I'm reminded of something John Dvorak wrote in Unix Review in the early '90s: "People don't read documentation. This is part of a national trend toward stupidity, because people don't read anything!"
As for the car analogy: there are millions of jokes about clueless dummies (technologically illiterate) taking their cars to mechanics, don't know a spark plug from a radiator cap.
Aside to grammar cop Curt: you meant "implied", not "inferred". ;-)
I'd like to comment on the car analogy, especially where you say that the analogy suffers when it comes to car repairs being highly specialized.
I think that's a part of the analogy which in fact is very much a case in point, not a difference. Both Mac and Windows try very hard to shut the user out of the system and to make repair work, if something goes wrong, practically impossible.

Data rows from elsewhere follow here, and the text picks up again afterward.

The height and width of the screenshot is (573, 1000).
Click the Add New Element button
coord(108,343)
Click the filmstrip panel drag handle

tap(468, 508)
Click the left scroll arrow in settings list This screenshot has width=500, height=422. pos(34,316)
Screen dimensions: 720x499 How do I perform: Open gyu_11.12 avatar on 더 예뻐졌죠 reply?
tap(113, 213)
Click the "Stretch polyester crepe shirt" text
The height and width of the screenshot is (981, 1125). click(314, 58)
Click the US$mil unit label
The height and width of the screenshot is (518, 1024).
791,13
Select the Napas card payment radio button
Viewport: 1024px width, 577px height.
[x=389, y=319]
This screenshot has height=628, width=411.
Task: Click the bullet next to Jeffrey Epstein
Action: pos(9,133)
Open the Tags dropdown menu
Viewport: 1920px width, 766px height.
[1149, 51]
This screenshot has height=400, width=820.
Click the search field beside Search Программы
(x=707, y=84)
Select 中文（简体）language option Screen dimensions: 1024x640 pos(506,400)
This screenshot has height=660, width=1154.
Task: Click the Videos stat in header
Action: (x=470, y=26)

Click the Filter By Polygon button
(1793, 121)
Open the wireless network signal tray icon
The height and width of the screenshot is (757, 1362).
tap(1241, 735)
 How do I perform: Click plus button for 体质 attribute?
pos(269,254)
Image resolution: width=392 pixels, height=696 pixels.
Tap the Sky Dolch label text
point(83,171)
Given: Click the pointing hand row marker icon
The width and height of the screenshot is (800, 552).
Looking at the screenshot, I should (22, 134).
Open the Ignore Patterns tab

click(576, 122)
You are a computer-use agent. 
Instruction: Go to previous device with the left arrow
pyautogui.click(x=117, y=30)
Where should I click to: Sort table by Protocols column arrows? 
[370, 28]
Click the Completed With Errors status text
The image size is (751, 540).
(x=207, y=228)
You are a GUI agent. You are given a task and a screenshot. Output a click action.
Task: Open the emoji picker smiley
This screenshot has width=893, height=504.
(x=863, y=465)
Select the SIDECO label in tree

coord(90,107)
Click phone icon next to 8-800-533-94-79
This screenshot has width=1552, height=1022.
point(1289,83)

I am a network administrator myself, and when Windows problems turn up, the usual way to troubleshoot them is, in sequence: restart program, restart Windows, reinstall. Administration as such is almost impossible, just like repairing modern cars with a standard set of tools is.
It's the same with Macs, though at least they don't fail nearly as frequently as Windows computers.
So in the end it is not just that computer users are becoming less literate, but the system vendors support that trend by making real computer literacy impossible.
Steven Wright said: "Anywhere is walking distance if you have the time."
I once worked for someone who, when offered (by yours truly) a how-and-why-things-work solution, would claim that he just didn't have the time to learn and instead needed a simple bulleted list of where-to-click-and-what-to-do steps. I always believed that if he would make the time, I'd be able to "teach him to fish" instead of having to "give him a fish" each and every time. Always, that is, until my wife and I had children of our own, and a house, and numerous competing responsibilities. Even now I long for those days when I could learn to use PageMaker by reading the manual cover-to-cover. Now, it's a blessing to get just five minutes to read a paragraph or two, and it's hard to slow down my thoughts to take in even that much.
Too much to do and no time to do it (or even feel like you can).
Back to work! :-)
Brilliantly done, Adam. (So what’s new about that?) You’ve identified the symptoms perfectly, though as others have observed, they may be part of a general dumbing-down.
To support your argument I remember a time at least 20 years ago when I tried deperately by phone to help a neighbor use her Mac, and terminology was the “Thou Shalt Not Pass” roadblock. This time though, the problem was not inability (I think) — it was her absolute, adamant, unyielding REFUSAL to “use that computer language. I don’t call them icons, I call them little pictures.” No problem; I could work with that. But it was the snowflake on the tip of the iceberg, because she genuinely refused to use the right name or word for anything, even if she knew what it was. She did not LIKE that lingo, and she was not about to use it, period. It was the only time I’ve ever had to admit defeat, and I was completely unable to help her. I fear I was moderately (but not undeservedly) ungallant in telling her so.
Wow — you’re 47 years my juniorI? Good lord, you must have been young when we first met! (One of my happy life events.)
Thanks for the kind words, Richard! It's interesting coming back to this article 7 years later and seeing that nothing has really changed. I remain troubled by the increasing lack of a vocabulary for interface - it's one thing when someone won't use the right name for some interface control; it's another when there is no agreed-upon name.
LOL! It zoomed right past me that the article was done in 2009, because it’s so spot on today! Every word seemed completely current. But at least my oversight means you’re not 47 years younger, but only 38. I feel better now. }:-)
And you’re still a jewel in the Mac community.